Friday

Casting trick #4. Look at the resumes.

There's a story kicking around about Steven Spielberg which might be true, but even if it's not, it's pretty informative. The way I heard it, a woman approached him in a restaurant and told him he should audition her kids for his next film. He asked if they'd ever been in movies, and she said no. And he said, "I don't put people in their first movie, but I might put them in their second."

Welcome to Hollywood. You can't get work unless you have experience and you can't get experience unless you get work.

There's so much at stake when it comes to making any kind of production that most people are reluctant to take a chance with an unknown. This is true in every department, but today we're talking about actors.

I guess my standards aren't as high as Mr. Spielberg's because I will actually hire actors for their first job. But only on a couple of conditions. One is that they really do their homework, meaning they need to know how to act. The other is that they don't lie about it.

Which brings me to the point of this blog. Insist on your actors submitting resumes. And read them. Even if your actor doesn't have a ton of experience, a resume can tell you a lot about how to work with him or her.

So how do you read a resume?

First, I give it an overview. Just a glance will tell you not only how experienced your actor is, but what kind of acting he or she tends to do. There's a huge difference between the grammar of the stage and the grammar of a film, and stage actors generally need a little special care to make the adjustment to film. People with improv experience can usually improvise, but those who do it almost exclusively might not be as comfortable following a script verbatim. I don't care –– in fact, I prefer that my actors find the line that makes the most sense to them –– but there are some situations where a script has been through so many revisions, tests, animatics, and levels of approval that you can't change a single syllable.

Then I read. Usually from the bottom up.

The bottom is where actors put special skills. Someone who has a black belt in taekwando is probably pretty dedicated, whereas listing "likes cats" might mean he or she doesn't really commit to much. If I see a special skill that I know something about, it gives me an opportunity feel them out, to see how much their resume might be padded.

Just above special skills, most actors put their training. There are a lot of acting schools, each of which has a slightly different take on both the business and the appropriate approach to acting. I like seeing actors who have attended a variety of schools because it means they're probably looking for what works best for them. Call me a cynic, but I think finding the perfect acting school right off the bat is about as likely has finding true love with your high school sweetheart.

Of course, once an actor has done enough work to fill out a resume, he or she has probably learned the rhythms of an actual set and the shorthand we use to communicate, so that stuff is a little less critical.

Right above training, actors put their experience. They usually break it up into film, television, stage, and commercial, with the more experienced actors (or the ones who want to appear more experienced –– remember what I said about using special skills to see how much they might be padding their resumes?) putting the line "conflicts available upon request," which means, "I've done too many to list here."

It also means, "I'll audition for your Burger King commercial even though I shot a McDonald's commercial last month and if you want me I'm going to hope that nobody notices." This, by the way, is a really bad move.

One of the things I look for in the experience section is anything that might be interesting or relevant.

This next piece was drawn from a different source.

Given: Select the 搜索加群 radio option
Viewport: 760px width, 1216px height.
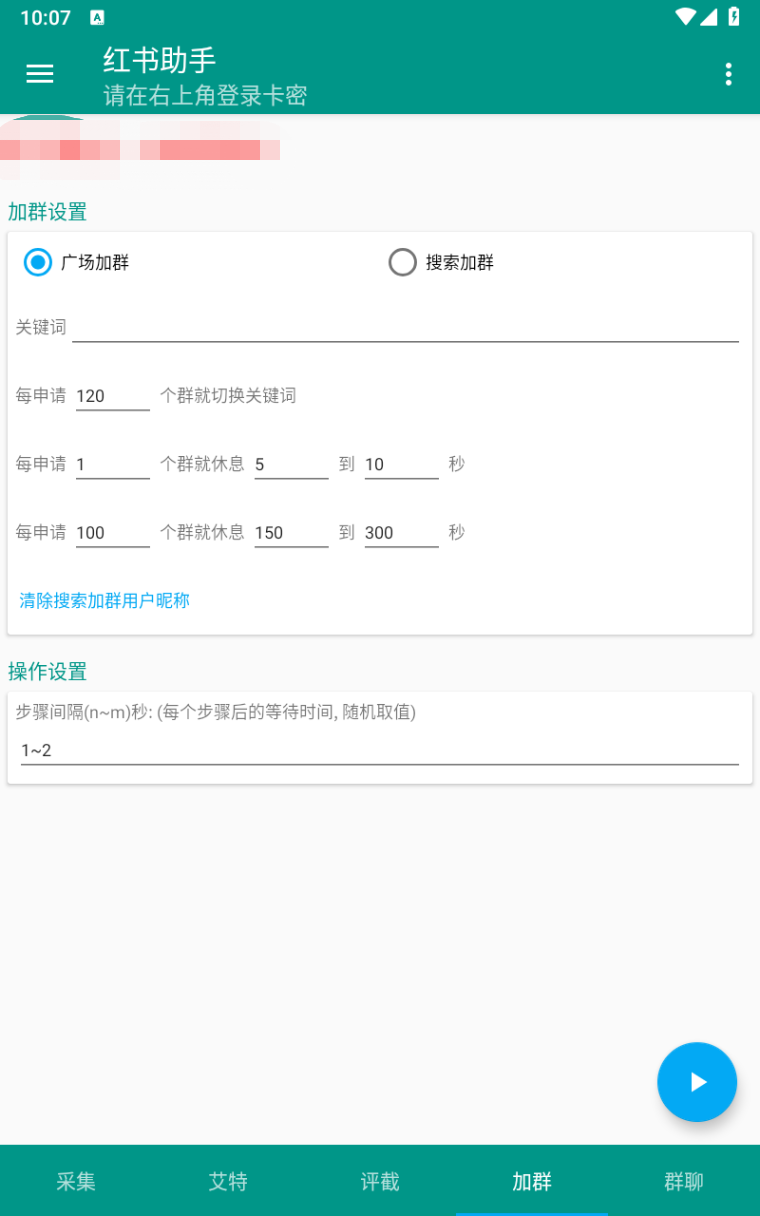Looking at the screenshot, I should (403, 262).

Believe it or not, there are some directors whose work I really admire. If someone's worked for one of them, it means that he or she impressed that director enough to get the job. I give points for that.

I never take off points for working for a director whose work I loathe, by the way. Work is work, and it's certainly not the actor's fault if the director who hires him or her happens to suck.

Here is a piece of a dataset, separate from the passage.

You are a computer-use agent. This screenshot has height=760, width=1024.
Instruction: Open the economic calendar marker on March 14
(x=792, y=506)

All this takes me maybe a minute, by the way.

And what if your actor has absolutely no experience and absolutely no training? Well, unless you're dealing with a kid –– and I'm talking a kid under five or six –– that person has been up to something, right? Whatever that something is can tell you a lot about how to work with him or her.

A lawyer can't be a lawyer without learning to think a certain way. Just as a mother can't be a mother without learning how to deal with kids. Those things are relevant because they tell you how to communicate with them. If I find the perfect person for the role, I'm not going to make a silly detail like lack of acting experience keep me from working with them.

Spielberg has every right to hire only people who have worked before. But if we all did that, he would never have been hired for his first job.